SUPPLIED RECORDS —
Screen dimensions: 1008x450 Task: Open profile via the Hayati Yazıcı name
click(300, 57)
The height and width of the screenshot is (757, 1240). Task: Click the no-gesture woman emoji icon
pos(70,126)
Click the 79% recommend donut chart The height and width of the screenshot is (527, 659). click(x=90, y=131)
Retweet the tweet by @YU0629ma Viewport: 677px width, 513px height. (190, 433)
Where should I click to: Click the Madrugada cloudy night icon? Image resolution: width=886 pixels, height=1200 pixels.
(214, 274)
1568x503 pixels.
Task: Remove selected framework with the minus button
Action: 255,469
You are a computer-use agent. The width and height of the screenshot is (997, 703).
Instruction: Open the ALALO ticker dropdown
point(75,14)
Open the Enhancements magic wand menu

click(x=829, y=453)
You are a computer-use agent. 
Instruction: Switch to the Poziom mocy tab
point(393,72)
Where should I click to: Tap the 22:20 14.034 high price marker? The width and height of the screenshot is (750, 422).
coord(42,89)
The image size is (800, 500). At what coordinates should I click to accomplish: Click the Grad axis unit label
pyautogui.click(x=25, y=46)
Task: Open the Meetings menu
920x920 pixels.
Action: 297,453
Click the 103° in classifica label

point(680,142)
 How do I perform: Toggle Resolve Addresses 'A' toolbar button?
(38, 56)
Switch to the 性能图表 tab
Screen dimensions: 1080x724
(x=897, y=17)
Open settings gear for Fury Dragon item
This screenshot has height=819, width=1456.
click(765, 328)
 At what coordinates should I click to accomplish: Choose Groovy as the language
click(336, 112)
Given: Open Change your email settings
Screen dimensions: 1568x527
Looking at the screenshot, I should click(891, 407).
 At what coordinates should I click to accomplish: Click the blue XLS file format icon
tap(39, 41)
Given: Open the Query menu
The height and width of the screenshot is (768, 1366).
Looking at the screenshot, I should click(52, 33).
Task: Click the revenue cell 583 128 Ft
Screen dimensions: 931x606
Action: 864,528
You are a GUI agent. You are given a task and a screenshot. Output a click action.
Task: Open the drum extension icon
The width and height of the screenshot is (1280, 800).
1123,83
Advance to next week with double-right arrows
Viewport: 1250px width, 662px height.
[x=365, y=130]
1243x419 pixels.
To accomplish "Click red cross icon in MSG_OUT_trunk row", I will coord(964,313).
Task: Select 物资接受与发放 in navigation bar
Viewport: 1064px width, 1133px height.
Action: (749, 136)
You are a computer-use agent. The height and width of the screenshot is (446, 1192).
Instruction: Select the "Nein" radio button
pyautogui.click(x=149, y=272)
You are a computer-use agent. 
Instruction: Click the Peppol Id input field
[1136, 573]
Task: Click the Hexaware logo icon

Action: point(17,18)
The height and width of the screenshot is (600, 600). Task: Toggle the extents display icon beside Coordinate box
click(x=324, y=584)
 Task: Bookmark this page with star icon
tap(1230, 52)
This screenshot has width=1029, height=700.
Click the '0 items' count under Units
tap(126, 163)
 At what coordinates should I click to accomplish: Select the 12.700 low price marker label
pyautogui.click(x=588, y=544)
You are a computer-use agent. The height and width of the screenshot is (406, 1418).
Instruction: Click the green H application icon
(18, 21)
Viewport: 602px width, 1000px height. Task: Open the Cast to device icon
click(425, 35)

WHAT THE TASK REQUIRES — Every line of the material that includes the word "computer" needs to be copied.

REPLY —
You are a computer-use agent. The width and height of the screenshot is (997, 703).
You are a computer-use agent. 
You are a computer-use agent. The height and width of the screenshot is (446, 1192).
You are a computer-use agent. 
You are a computer-use agent. The height and width of the screenshot is (406, 1418).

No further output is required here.